I’m going to begin
with an excerpt from Madeleine l’Engle’s Walking
on Water. It’s a longer read—an entire page—but I think the upshot requires
the context. So, here we go:
* * *
God, through the angel Gabriel, called on
Mary to do what, in the world’s eyes, is impossible, and instead of saying, “I
can’t,” she replied immediately, “Be it unto me according to thy Word.”
God is always calling on us to do the
impossible. It helps me to remember that anything Jesus did during his life
here on earth is something we should be able to do, too.
When spring-fed Dog Pond warms up enough for
swimming, which usually isn’t until June, I often go there in the late
afternoon. Sometimes I will sit on a sun-warmed rock to dry, and think of Peter
walking across the water to meet Jesus. As long as he didn’t remember that we
human beings have forgotten how to walk on water, he was able to do it.
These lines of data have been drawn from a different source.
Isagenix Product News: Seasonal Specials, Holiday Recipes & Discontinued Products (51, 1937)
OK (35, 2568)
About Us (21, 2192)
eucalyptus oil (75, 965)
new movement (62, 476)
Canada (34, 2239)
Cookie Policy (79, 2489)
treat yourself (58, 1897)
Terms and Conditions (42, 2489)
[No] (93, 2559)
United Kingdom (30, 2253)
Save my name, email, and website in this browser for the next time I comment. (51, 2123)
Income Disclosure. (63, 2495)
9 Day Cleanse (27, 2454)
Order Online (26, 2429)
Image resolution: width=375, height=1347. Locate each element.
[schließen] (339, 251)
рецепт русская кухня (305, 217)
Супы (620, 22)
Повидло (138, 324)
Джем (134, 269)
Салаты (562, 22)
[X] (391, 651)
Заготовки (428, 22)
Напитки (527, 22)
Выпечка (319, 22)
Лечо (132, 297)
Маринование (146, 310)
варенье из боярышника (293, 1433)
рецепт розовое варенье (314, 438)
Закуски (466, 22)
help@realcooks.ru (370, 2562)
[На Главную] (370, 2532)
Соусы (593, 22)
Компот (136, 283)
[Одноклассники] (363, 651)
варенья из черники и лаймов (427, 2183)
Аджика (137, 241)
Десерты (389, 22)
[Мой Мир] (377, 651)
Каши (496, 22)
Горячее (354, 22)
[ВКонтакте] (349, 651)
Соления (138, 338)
If Jesus of Nazareth was God become truly
man for us, as I believe he was, then we should be able to walk on water, to
heal the sick, even to accept the Father’s answer to our prayers when it is not
the answer that we hope for, when it is No. Jesus begged in anguish that he be
spared the bitter cup, and then humbly added, “but not as I will, Father; as
you will.”
In art, either as creators or participators,
we are helped to remember some of the glorious things we have forgotten, and
some of the terrible things we are asked to endure, we who are children of God
by adoption and grace.
In one of his dialogues, Plato talks of all
learning as remembering. The chief job of the teacher is to help us to remember
all that we have forgotten. This fits in well with Jung’s concept of racial
memory, his belief that when we are enabled to dip into the intuitive,
subconscious self, we remember more than we know. One of the great sorrows
which came to human beings when Adam and Eve left the Garden was the loss of
memory, memory of all that God’s children are meant to be.
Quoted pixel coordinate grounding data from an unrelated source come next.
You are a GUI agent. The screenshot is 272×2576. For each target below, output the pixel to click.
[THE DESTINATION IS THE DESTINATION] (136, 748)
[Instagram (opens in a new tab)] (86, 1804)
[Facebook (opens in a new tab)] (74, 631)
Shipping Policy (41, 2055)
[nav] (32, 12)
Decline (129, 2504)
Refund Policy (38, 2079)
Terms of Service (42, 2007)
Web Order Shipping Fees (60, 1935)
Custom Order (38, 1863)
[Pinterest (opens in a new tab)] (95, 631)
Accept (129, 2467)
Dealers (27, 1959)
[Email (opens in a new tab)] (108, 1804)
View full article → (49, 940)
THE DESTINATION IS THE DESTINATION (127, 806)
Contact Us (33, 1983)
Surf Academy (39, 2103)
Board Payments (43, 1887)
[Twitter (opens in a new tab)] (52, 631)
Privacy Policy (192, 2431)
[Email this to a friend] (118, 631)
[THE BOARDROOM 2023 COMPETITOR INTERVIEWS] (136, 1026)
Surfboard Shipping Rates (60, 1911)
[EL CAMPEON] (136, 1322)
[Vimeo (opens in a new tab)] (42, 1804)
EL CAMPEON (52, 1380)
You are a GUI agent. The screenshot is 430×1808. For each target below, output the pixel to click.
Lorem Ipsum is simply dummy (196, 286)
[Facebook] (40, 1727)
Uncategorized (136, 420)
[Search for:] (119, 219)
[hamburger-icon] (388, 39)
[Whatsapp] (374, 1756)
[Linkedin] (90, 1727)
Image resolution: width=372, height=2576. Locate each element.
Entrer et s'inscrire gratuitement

Perhaps one day I will remember how to walk
across Dog Pond.
* * *
I look at Peter,
watching Jesus walk on the water toward him on the sea, and I am reminded for
the thousandth time that God doesn’t call us to do things that are easy or
convenient; God doesn’t even call us to do things that are hard. God calls us
to do the impossible. Walk on water, Peter.
Then, he does. If
only for a time. Lost in the shuffle of “Why did you doubt, Peter?” is the fact
that Peter walked on water for a significant longer period of time than any
other human being in history. Peter did something impossible. This is the
future toward which God is calling each of us.
Madeleine l’Engle
is one of my heroes. She’s on the very shortest list of top influencers on my
life, and so this was not the first, and will not be the last, time that I use
her in a sermon. I often recommend that people pick up her writing and take a
good dive into it, but I’ve also come to realize that many people don’t jive
with l’Engle’s thinking. She’s an artist and a writer—a very particular kind of
theologian. Her words are art.
So, when she
writes about walking on water and seeking to remember how to walk across Dog
Pond, I’m afraid this is either something you get or you don’t, and I don’t
quite know what to do about that. A right-minded physicalist will no doubt
point out that l’Engle, who died in 2007, never did walk on that pond, spending
her whole life waiting in vain, and yet, that’s remotely the point. We all
spend our lives doing things, waiting on things, yearning after things, and the
question is really, “What are you waiting for?” Are you waiting for something
good, something great, or some kind of probable impossible, like walking on water
in a pond in your backyard?
Which is the thing
worth waiting on? The possible… or the probable impossible?